Direction A: Before the records, transcribe the search engine comparison from "The first core" to "be slightly better.".
Direction B: Write the next part of the search engine comparison, picking up after its final sentence.

Extract:

• • • •

Figure 11 shows that Google reached the highest micro precision. The percentage of relevant results in the first position is 80%. The percentage of the sum of the top ten results rated as relevant is 63.8%. The percentage of the sum of the top-twenty results rated as relevant is still 59.1%. Google reached a higher effectiveness for all top-one to twenty values, with the exception of the top-two precision in which Lycos performed slightly better with 75% versus 73% of relevant results. Lycos scored the second highest values with 74% of relevant results for the top one, 59.6% for the top ten and 53% for the top twenty precision. Altavista was rated last with 66% relevant results for the top one, 55.8% for the top ten and 50.9% for the top twenty precision scores. The conclusion is, at every cut-off rate for the first twenty results Google retrieves for the most part a greater number of relevant hits than the other engines, followed by Lycos which always reaches higher values than Altavista. At first glance the reached values seem to be very high, 80% relevant results with Google for the first position and still far over 50% for all results within the first twenty positions. Could this mean that the engines are very good, or do these extraordinary high values indicate that there is something wrong with the experimental design? The answer is neither yes nor no. The values are rather an indicator of the differences in effectiveness between the engines and could be regarded as a measure of global retrieval quality only to a minor extent. Recall and precision values are, among other things, predetermined by the kind of queries, i.e., specificity. The used queries are rather short and, in most cases, rather unspecific. Furthermore the reconstructed information needs are rather broad and not restricted to an in most cases right subset, so there is a possibility that they reflect a wider context than the basic information need of a real searcher for the same query, cp. the example travel. This means the absolute quantitative values are probably biased in favour of the engines in general. For this reason, any interpretations of the results should focus on the differences between the engines. These are assumed to be valid because the effects of these discrepancies from reality affect all engines widely in the same way.
The first core finding of this investigation is: Google delivers a greater number of relevant hits than the other two engines with only one exception if users consider selecting only the first two results, then Lycos seems to be slightly better.
Lycos is awarded the second place because it always delivers a greater number of relevant items than Altavista. If we take the mean average precision as the average of the precision values at the top one to twenty positions then we get the following values in Table 11.
Search engine | Mean average precision |
---|---|
0.65 | |
Lycos | 0.60 |
Altavista | 0.56 |
These measurements illustrate this first core finding in one single date. Google reaches the highest values, followed by Lycos and then Altavista.
If Google delivers the highest number of relevant results, does this mean that it is the engine with the highest effectiveness? Not necessarily, because it is possible that one engine delivers more relevant results in the total over all queries but answers the single queries with minor effectiveness (Griesbaum, 2000: 67). To answer the question as to which engine answers the single queries best, the precision values concerning the single queries for each engine were compared with each other.

• • • •

Material provided:
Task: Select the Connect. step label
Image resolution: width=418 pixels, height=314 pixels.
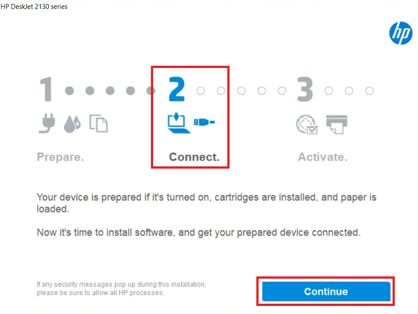Action: click(x=194, y=157)
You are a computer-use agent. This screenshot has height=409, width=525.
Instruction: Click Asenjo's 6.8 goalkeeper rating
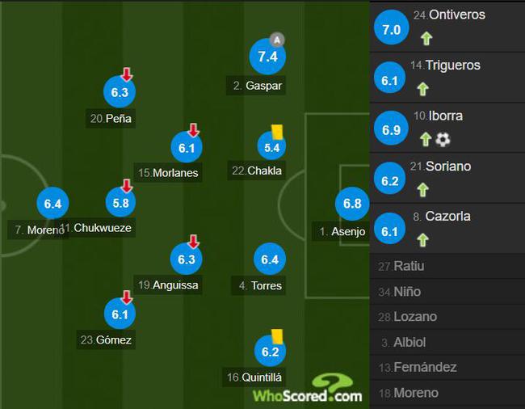click(x=352, y=204)
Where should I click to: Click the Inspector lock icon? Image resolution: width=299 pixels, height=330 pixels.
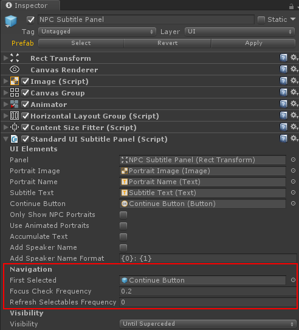coord(291,6)
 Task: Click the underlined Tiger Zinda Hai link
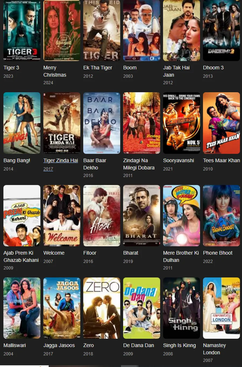[61, 160]
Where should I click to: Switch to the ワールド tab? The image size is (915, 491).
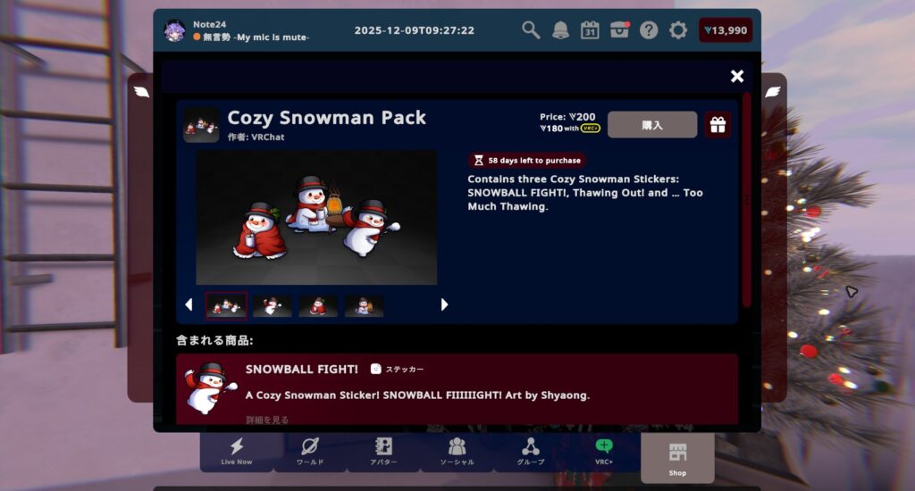(309, 451)
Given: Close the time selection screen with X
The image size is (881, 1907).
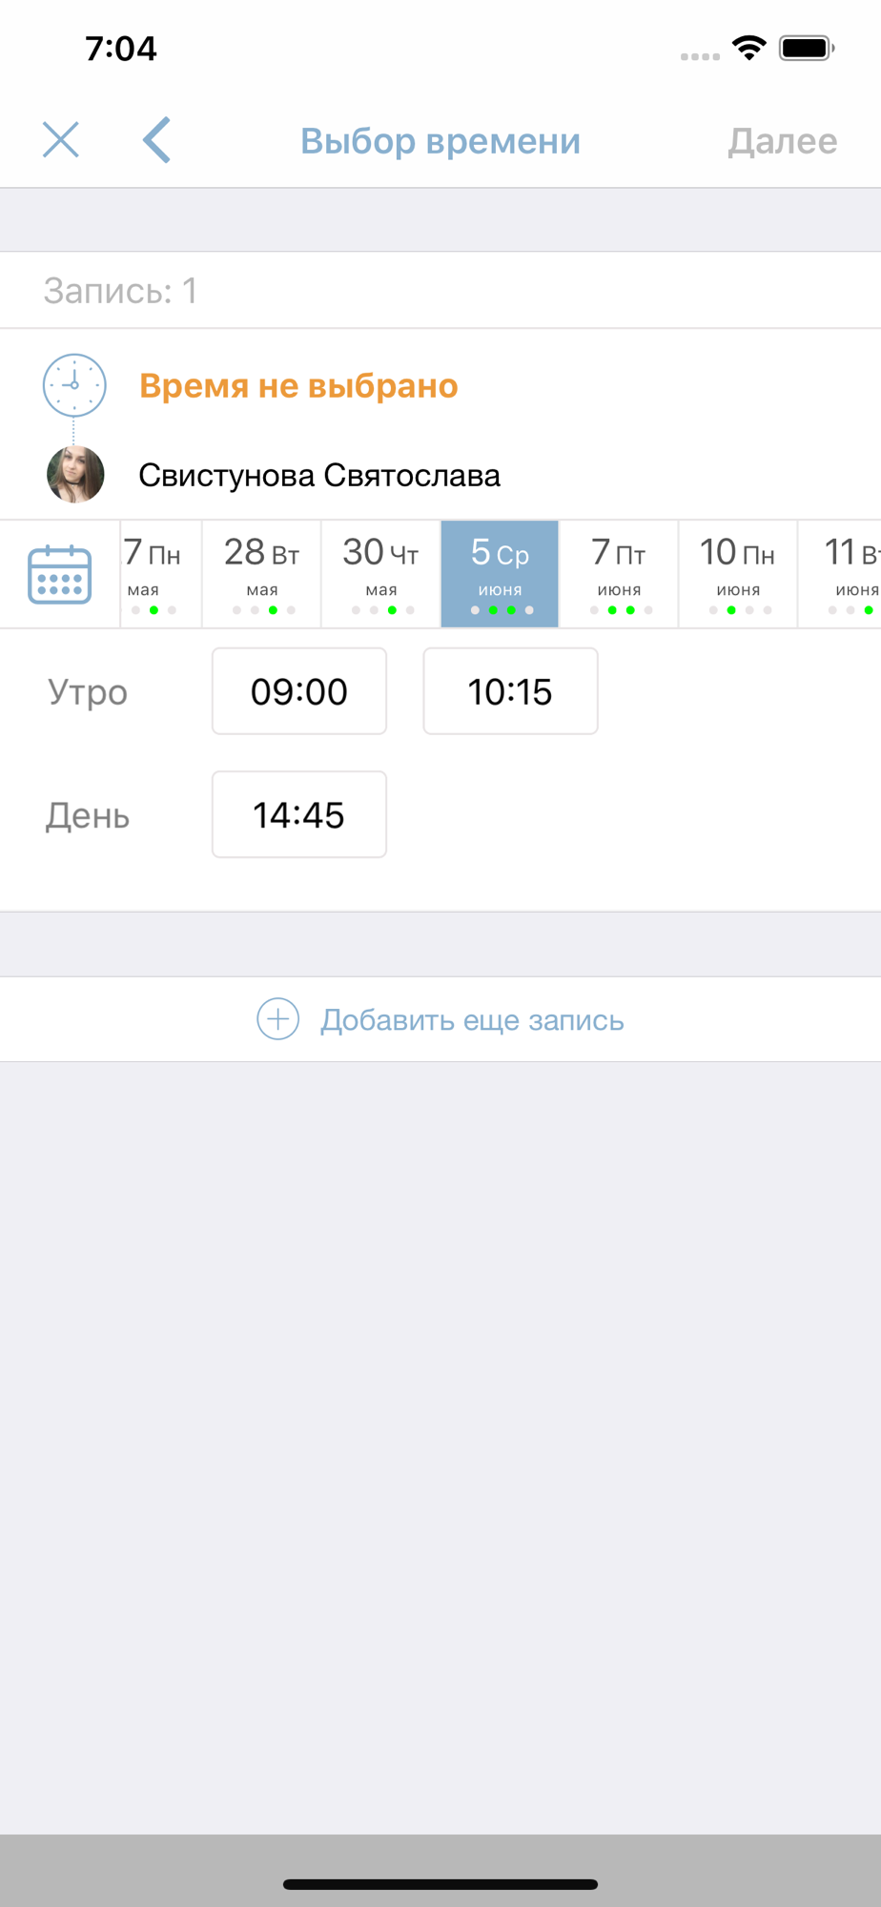Looking at the screenshot, I should (61, 140).
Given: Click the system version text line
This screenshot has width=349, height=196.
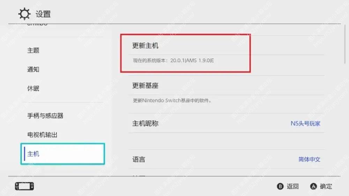Looking at the screenshot, I should tap(173, 61).
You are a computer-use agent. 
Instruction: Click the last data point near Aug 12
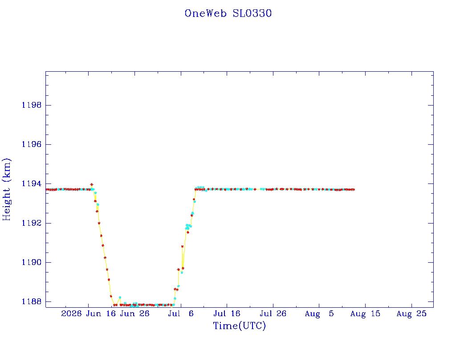(353, 190)
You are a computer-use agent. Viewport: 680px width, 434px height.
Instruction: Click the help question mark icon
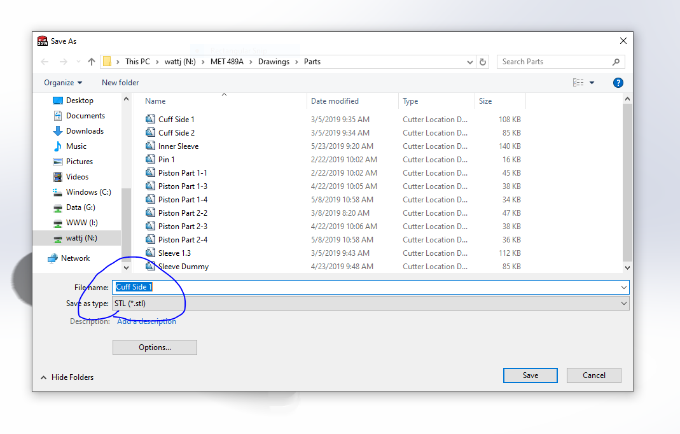(x=618, y=83)
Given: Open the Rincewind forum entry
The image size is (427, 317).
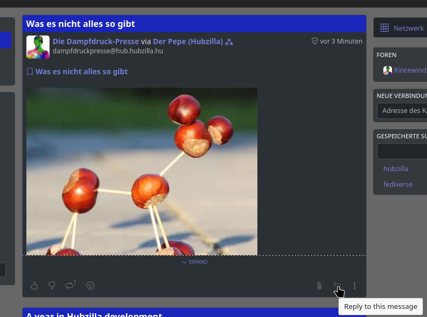Looking at the screenshot, I should [409, 71].

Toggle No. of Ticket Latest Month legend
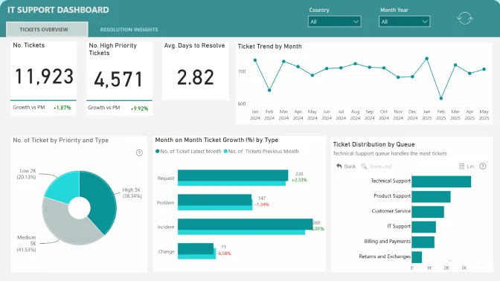[x=188, y=152]
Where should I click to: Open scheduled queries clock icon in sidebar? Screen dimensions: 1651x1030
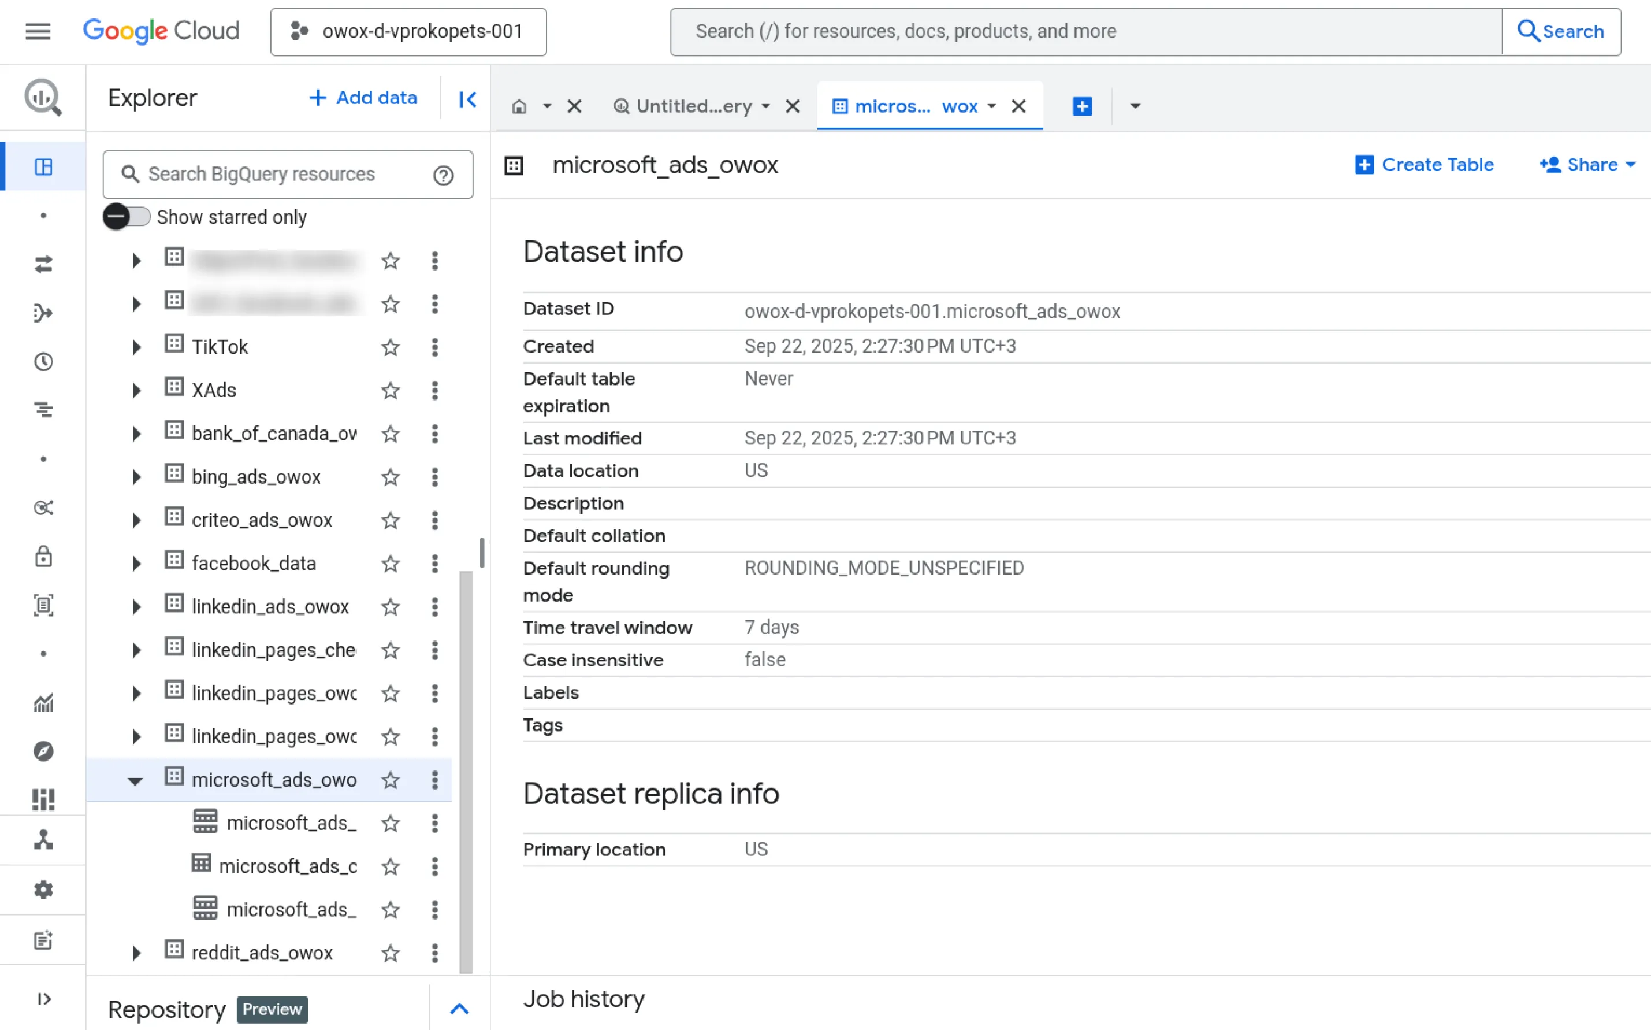[43, 362]
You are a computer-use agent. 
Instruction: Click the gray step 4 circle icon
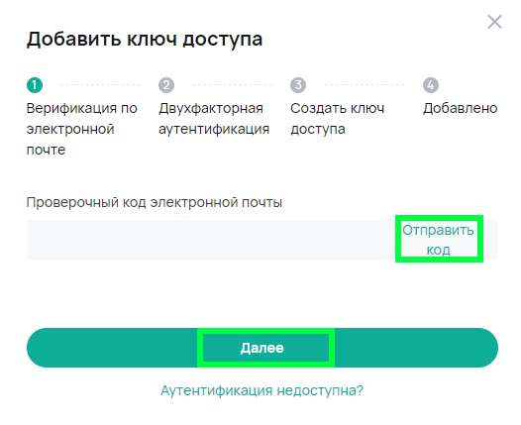click(x=431, y=85)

• • • •

Expected answer A:
The first core finding of this investigation is: Google delivers a greater number of relevant hits than the other two engines with only one exception if users consider selecting only the first two results, then Lycos seems to be slightly better.

Expected answer B:
Highest precision means the engine reached the highest precision value concerning a certain query in comparison with the precision values of the other engines. Second highest means the engine reached the second highest precision values comparatively for a certain query. Lowest means the engine reached the lowest precision values comparatively for a certain query. For example: for the query reisen (travel), Google reached a precision of 0.8, Lycos a precision of 0.95 and Altavista a precision of 0.85. Therefore Lycos got highest precision, Altavista second highest and Google lowest ranking for this query.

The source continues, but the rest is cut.